++++ GIVEN DATA
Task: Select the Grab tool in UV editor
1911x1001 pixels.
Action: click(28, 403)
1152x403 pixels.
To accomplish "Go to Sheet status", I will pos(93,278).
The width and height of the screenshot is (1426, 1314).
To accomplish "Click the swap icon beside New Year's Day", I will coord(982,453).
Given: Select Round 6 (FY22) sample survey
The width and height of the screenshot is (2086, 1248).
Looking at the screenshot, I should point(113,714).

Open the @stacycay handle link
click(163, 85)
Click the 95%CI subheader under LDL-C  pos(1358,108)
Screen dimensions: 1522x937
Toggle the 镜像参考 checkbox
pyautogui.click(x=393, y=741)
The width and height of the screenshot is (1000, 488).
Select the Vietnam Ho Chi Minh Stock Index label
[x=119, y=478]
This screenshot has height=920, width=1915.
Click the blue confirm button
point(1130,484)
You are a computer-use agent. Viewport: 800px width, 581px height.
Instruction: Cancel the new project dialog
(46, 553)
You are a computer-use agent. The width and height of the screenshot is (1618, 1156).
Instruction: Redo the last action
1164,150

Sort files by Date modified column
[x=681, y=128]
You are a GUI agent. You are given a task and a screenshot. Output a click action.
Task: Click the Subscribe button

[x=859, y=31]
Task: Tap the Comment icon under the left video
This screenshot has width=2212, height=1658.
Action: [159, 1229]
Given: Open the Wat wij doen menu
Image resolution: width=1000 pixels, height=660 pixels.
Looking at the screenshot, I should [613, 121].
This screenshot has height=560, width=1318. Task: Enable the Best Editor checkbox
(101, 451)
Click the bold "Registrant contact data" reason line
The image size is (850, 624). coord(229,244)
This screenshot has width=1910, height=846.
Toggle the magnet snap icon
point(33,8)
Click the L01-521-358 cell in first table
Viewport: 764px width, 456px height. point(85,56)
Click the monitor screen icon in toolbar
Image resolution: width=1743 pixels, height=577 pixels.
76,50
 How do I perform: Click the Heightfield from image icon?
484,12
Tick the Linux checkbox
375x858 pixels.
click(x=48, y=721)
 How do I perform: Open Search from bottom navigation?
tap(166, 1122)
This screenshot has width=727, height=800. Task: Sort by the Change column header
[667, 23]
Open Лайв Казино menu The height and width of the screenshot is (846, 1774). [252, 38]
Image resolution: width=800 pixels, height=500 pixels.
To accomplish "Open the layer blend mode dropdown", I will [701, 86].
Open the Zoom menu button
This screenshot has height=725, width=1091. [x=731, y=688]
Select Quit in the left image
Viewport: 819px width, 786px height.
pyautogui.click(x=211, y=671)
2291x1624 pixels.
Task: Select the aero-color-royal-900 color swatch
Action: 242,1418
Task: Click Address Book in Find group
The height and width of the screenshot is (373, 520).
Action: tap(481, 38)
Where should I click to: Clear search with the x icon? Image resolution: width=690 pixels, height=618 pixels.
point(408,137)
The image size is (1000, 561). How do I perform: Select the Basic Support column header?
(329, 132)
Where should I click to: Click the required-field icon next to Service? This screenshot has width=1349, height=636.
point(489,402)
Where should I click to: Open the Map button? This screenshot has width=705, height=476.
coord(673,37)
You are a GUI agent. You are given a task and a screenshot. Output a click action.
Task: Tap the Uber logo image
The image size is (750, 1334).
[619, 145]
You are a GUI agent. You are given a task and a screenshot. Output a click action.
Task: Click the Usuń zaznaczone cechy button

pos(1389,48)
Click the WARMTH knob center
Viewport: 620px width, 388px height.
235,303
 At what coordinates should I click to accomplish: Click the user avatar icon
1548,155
++++++++
### WORK INSTRUCTIONS
Every record above should be copied exactly.

### WORKED SOLUTION
Task: Select the Grab tool in UV editor
1911x1001 pixels.
Action: click(28, 403)
1152x403 pixels.
To accomplish "Go to Sheet status", I will pos(93,278).
The width and height of the screenshot is (1426, 1314).
To accomplish "Click the swap icon beside New Year's Day", I will coord(982,453).
Given: Select Round 6 (FY22) sample survey
The width and height of the screenshot is (2086, 1248).
Looking at the screenshot, I should point(113,714).

Open the @stacycay handle link
click(163, 85)
Click the 95%CI subheader under LDL-C  pos(1358,108)
Screen dimensions: 1522x937
Toggle the 镜像参考 checkbox
pyautogui.click(x=393, y=741)
The width and height of the screenshot is (1000, 488).
Select the Vietnam Ho Chi Minh Stock Index label
[x=119, y=478]
This screenshot has height=920, width=1915.
Click the blue confirm button
point(1130,484)
You are a computer-use agent. Viewport: 800px width, 581px height.
Instruction: Cancel the new project dialog
(46, 553)
You are a computer-use agent. The width and height of the screenshot is (1618, 1156).
Instruction: Redo the last action
1164,150

Sort files by Date modified column
[x=681, y=128]
You are a GUI agent. You are given a task and a screenshot. Output a click action.
Task: Click the Subscribe button

[x=859, y=31]
Task: Tap the Comment icon under the left video
This screenshot has width=2212, height=1658.
Action: [159, 1229]
Given: Open the Wat wij doen menu
Image resolution: width=1000 pixels, height=660 pixels.
Looking at the screenshot, I should [613, 121].
This screenshot has height=560, width=1318. Task: Enable the Best Editor checkbox
(101, 451)
Click the bold "Registrant contact data" reason line
The image size is (850, 624). coord(229,244)
This screenshot has width=1910, height=846.
Toggle the magnet snap icon
point(33,8)
Click the L01-521-358 cell in first table
Viewport: 764px width, 456px height. point(85,56)
Click the monitor screen icon in toolbar
Image resolution: width=1743 pixels, height=577 pixels.
76,50
 How do I perform: Click the Heightfield from image icon?
484,12
Tick the Linux checkbox
375x858 pixels.
click(x=48, y=721)
 How do I perform: Open Search from bottom navigation?
tap(166, 1122)
This screenshot has width=727, height=800. Task: Sort by the Change column header
[667, 23]
Open Лайв Казино menu The height and width of the screenshot is (846, 1774). [252, 38]
Image resolution: width=800 pixels, height=500 pixels.
To accomplish "Open the layer blend mode dropdown", I will [701, 86].
Open the Zoom menu button
This screenshot has height=725, width=1091. [x=731, y=688]
Select Quit in the left image
Viewport: 819px width, 786px height.
pyautogui.click(x=211, y=671)
2291x1624 pixels.
Task: Select the aero-color-royal-900 color swatch
Action: 242,1418
Task: Click Address Book in Find group
The height and width of the screenshot is (373, 520).
Action: tap(481, 38)
Where should I click to: Clear search with the x icon? Image resolution: width=690 pixels, height=618 pixels.
point(408,137)
The image size is (1000, 561). How do I perform: Select the Basic Support column header?
(329, 132)
Where should I click to: Click the required-field icon next to Service? This screenshot has width=1349, height=636.
point(489,402)
Where should I click to: Open the Map button? This screenshot has width=705, height=476.
coord(673,37)
You are a GUI agent. You are given a task and a screenshot. Output a click action.
Task: Tap the Uber logo image
The image size is (750, 1334).
[619, 145]
You are a GUI agent. You are given a task and a screenshot. Output a click action.
Task: Click the Usuń zaznaczone cechy button

pos(1389,48)
Click the WARMTH knob center
Viewport: 620px width, 388px height.
235,303
 At what coordinates should I click to accomplish: Click the user avatar icon
1548,155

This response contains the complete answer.